---- Material for this exercise
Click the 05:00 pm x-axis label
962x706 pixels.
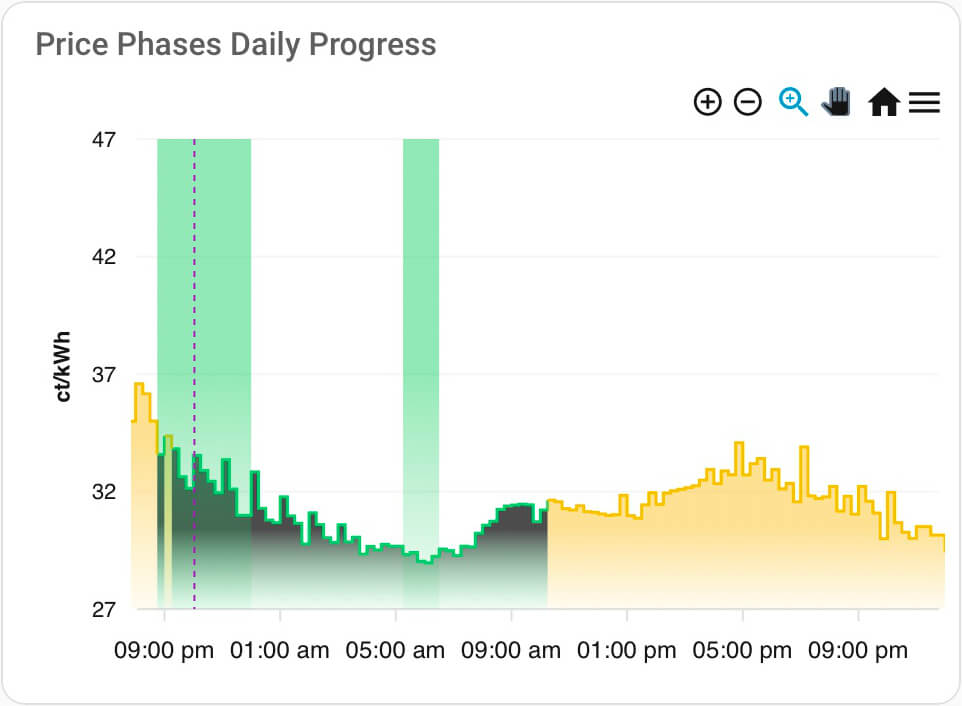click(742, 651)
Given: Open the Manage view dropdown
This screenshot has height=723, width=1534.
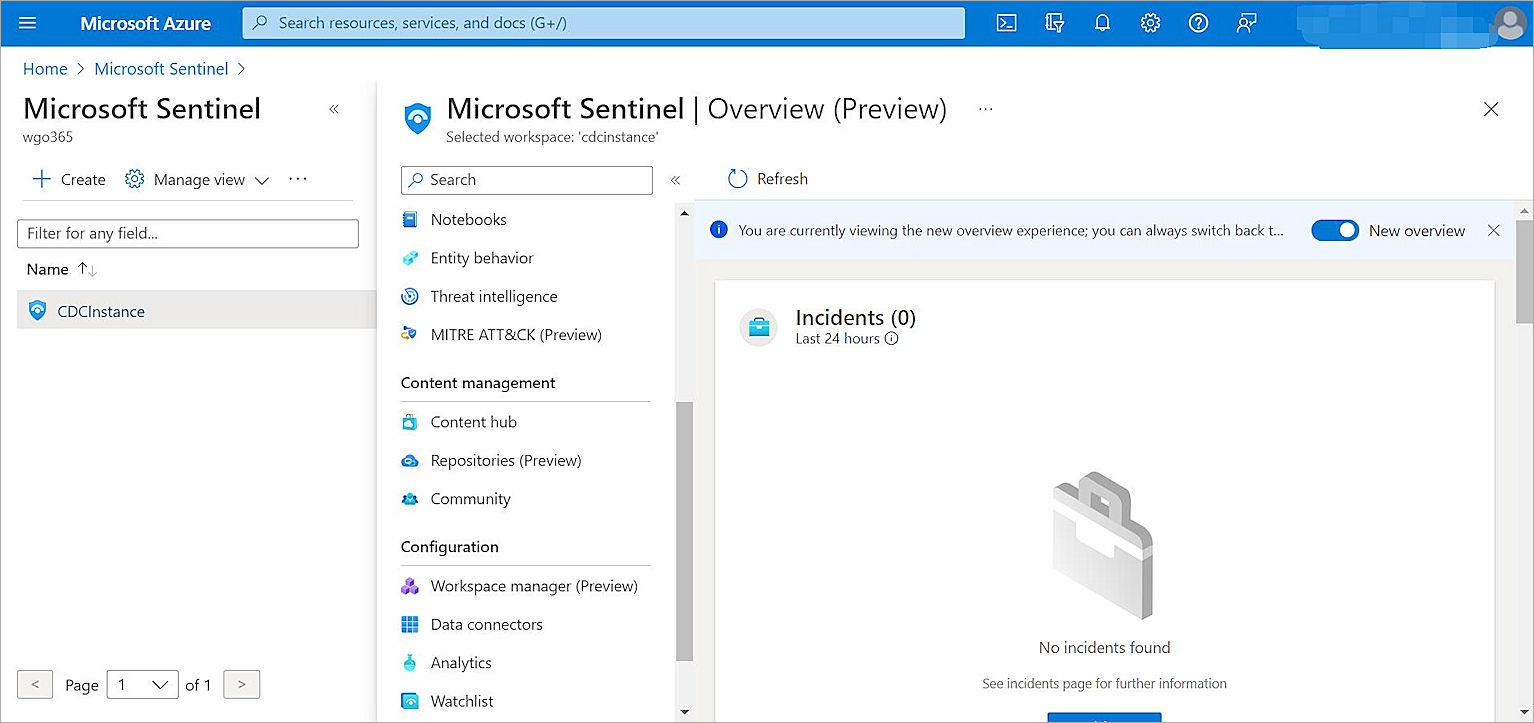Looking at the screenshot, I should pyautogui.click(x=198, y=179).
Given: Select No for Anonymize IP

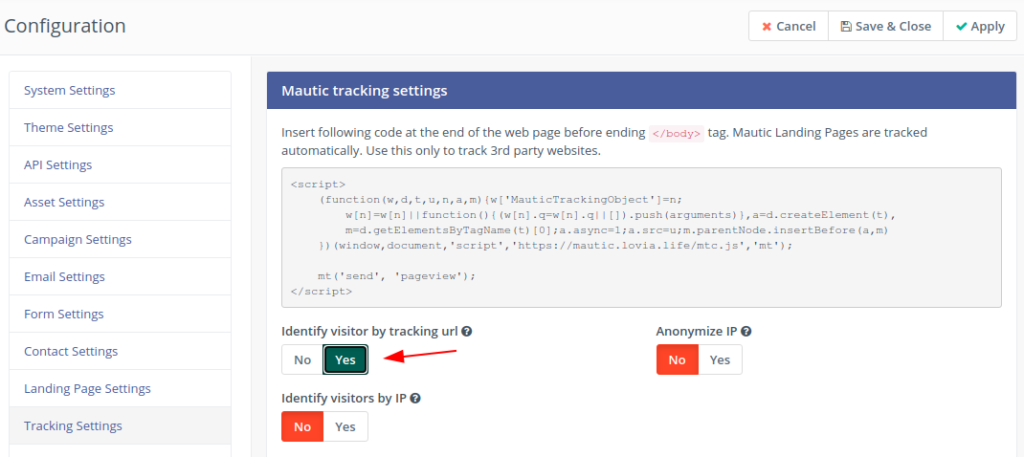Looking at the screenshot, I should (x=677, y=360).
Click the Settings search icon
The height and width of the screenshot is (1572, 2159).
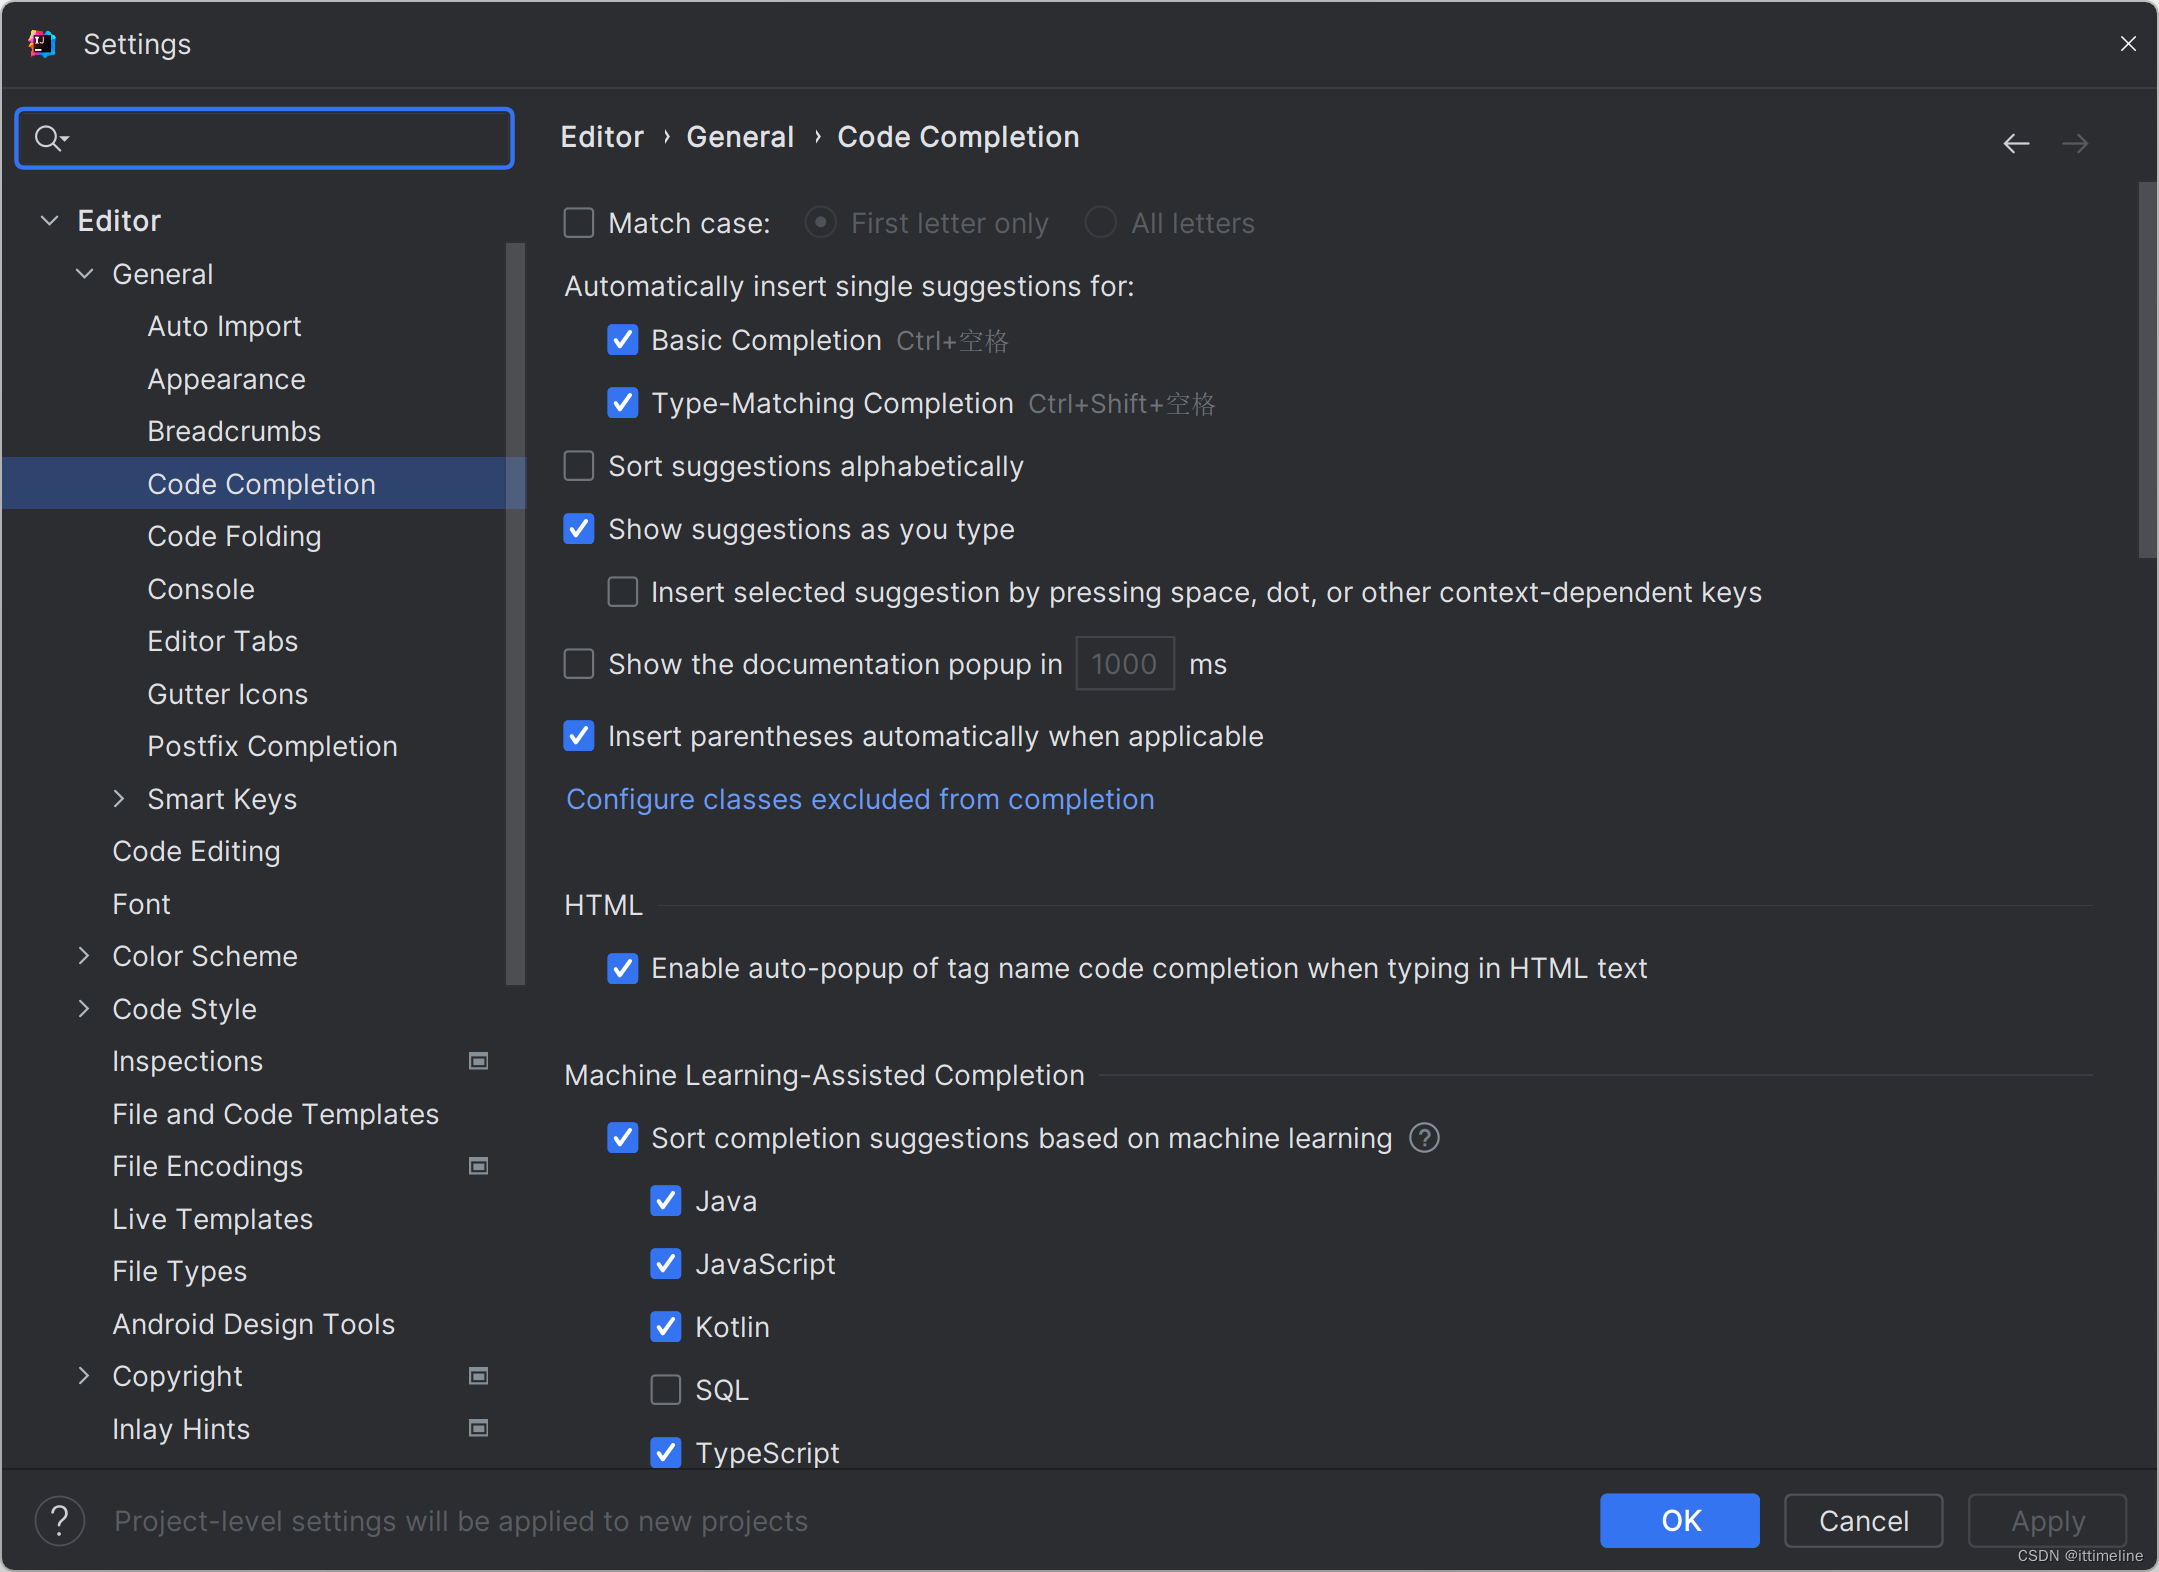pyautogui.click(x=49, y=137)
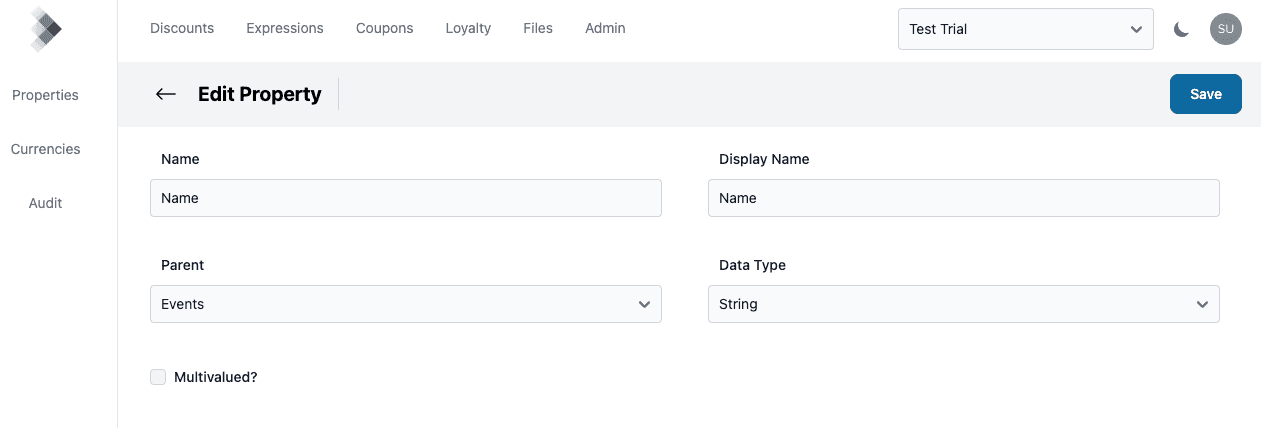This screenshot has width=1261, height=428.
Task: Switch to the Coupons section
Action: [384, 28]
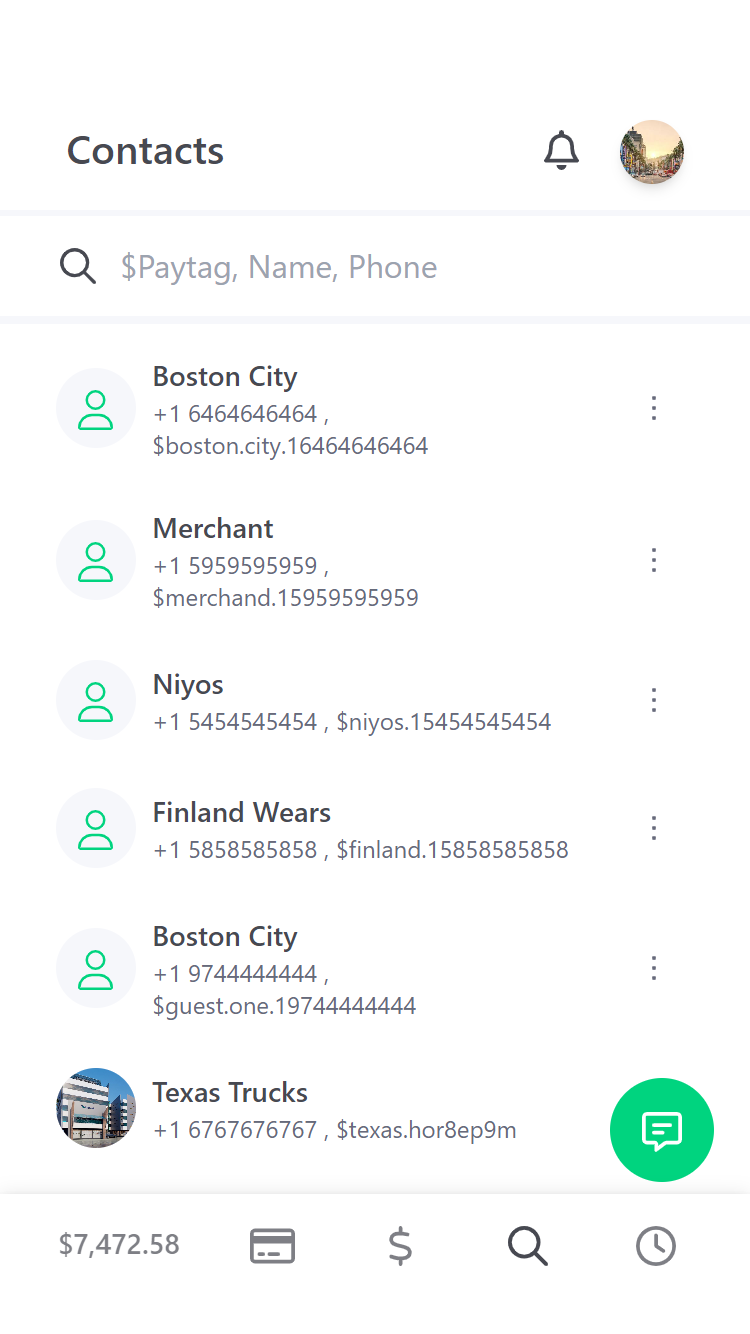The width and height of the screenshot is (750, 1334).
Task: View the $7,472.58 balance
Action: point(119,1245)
--------
Leaving every image behind, repeat the data in full and exactly.

Click the 05:00 pm x-axis label
962x706 pixels.
click(742, 651)
Given: Open the Manage view dropdown
This screenshot has height=723, width=1534.
Looking at the screenshot, I should pyautogui.click(x=198, y=179).
Given: Select No for Anonymize IP

Looking at the screenshot, I should (x=677, y=360).
Click the Settings search icon
The height and width of the screenshot is (1572, 2159).
pyautogui.click(x=49, y=137)
This screenshot has width=1261, height=428.
Task: Switch to the Coupons section
Action: [384, 28]
The width and height of the screenshot is (750, 1334).
Task: View the $7,472.58 balance
Action: point(119,1245)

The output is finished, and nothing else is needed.